Tyrell Sutton se présente dans le vestiaire des Alouettes pour une mêlée de presse, quelques heures après que sa nomination comme entraîneur des demis offensifs a été confirmée. Les responsables des relations publiques de l’équipe le taquinent. « Tu vas nous faire ça en français, Tyrell ? » Rire timide de sa part.

Sauf qu’après trois minutes de questions sur son nouveau rôle, sur l’incertitude entourant une future vente de l’équipe, on lui demande de nous parler de sa vie à Montréal. Et tout bonnement, il passe au français.

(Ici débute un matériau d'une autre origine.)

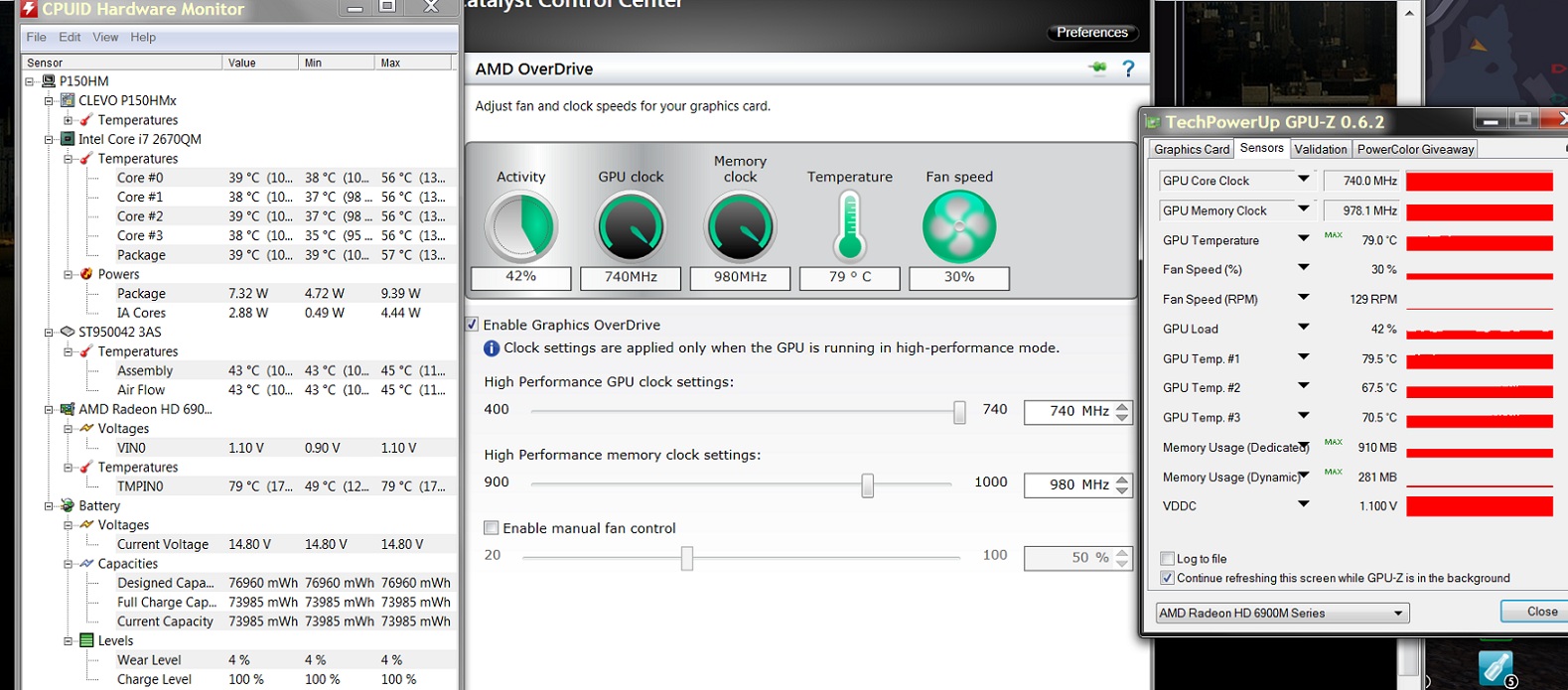1568x690 pixels.
Task: Enable manual fan control checkbox
Action: 492,528
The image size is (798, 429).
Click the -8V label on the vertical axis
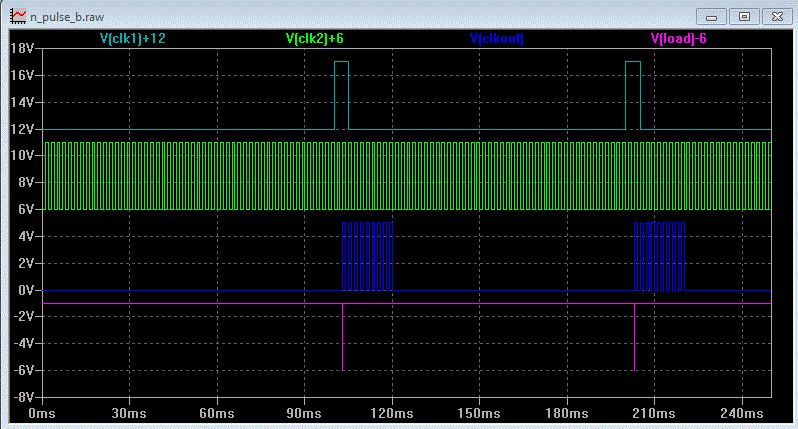pyautogui.click(x=23, y=397)
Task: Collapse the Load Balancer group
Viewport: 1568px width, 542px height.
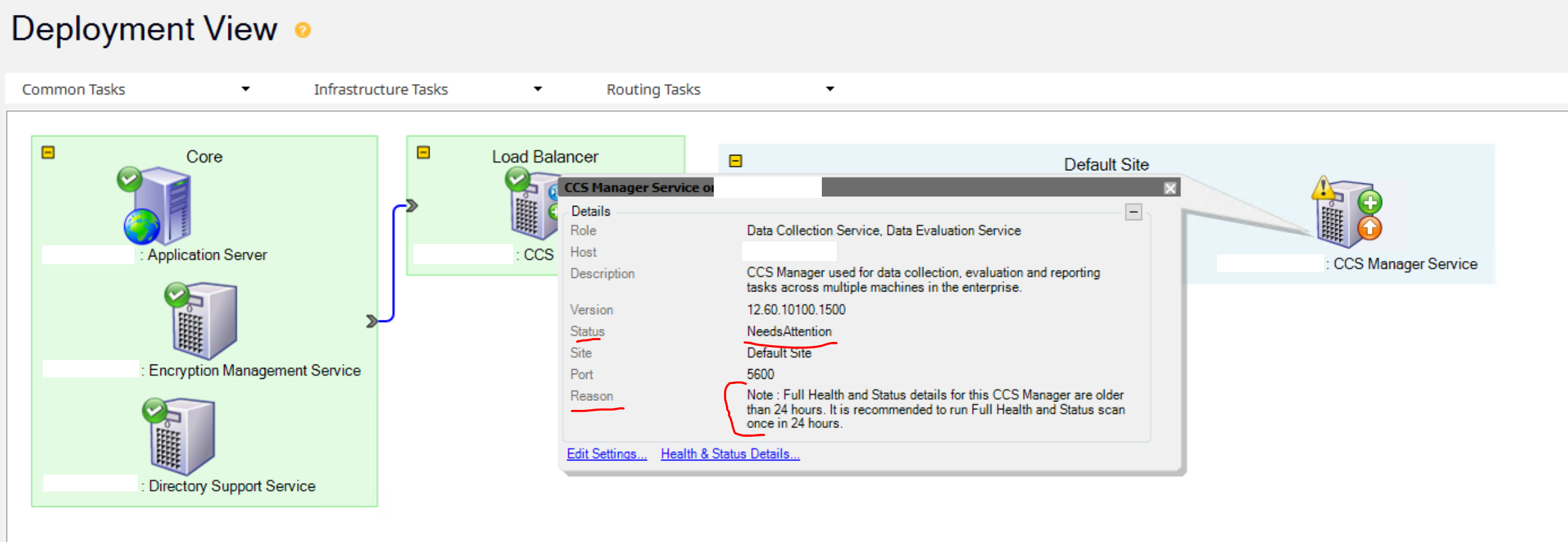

« Je suis ici depuis presque 10 ans. Je suis marié, on a un gars de 2 ans et ma belle-fille qui a 9 ans, et ma femme est très magnifique.

« J’ai pris un cours de français trois mois, de novembre à février, poursuit-il. Maintenant, je parle avec ma famille tous les jours, avec mon garçon aussi. Je vais parler avec les entraîneurs et les joueurs aussi, juste un petit peu. »

D’Anthony Calvillo à John Bowman et Anwar Stewart, des joueurs américains des Alouettes ont tissé des liens étroits avec leur ville d’accueil au fil des années. Mais Sutton, demi offensif de l’équipe de 2013 à 2018, constitue possiblement un des exemples les plus forts d’intégration à la communauté francophone.

Il habitait autrefois Hochelaga. Le voici maintenant dans Villeray. L’an dernier, il a donné un coup de pouce au Phénix du Collège André-Grasset, dans le secteur voisin d’Ahuntsic.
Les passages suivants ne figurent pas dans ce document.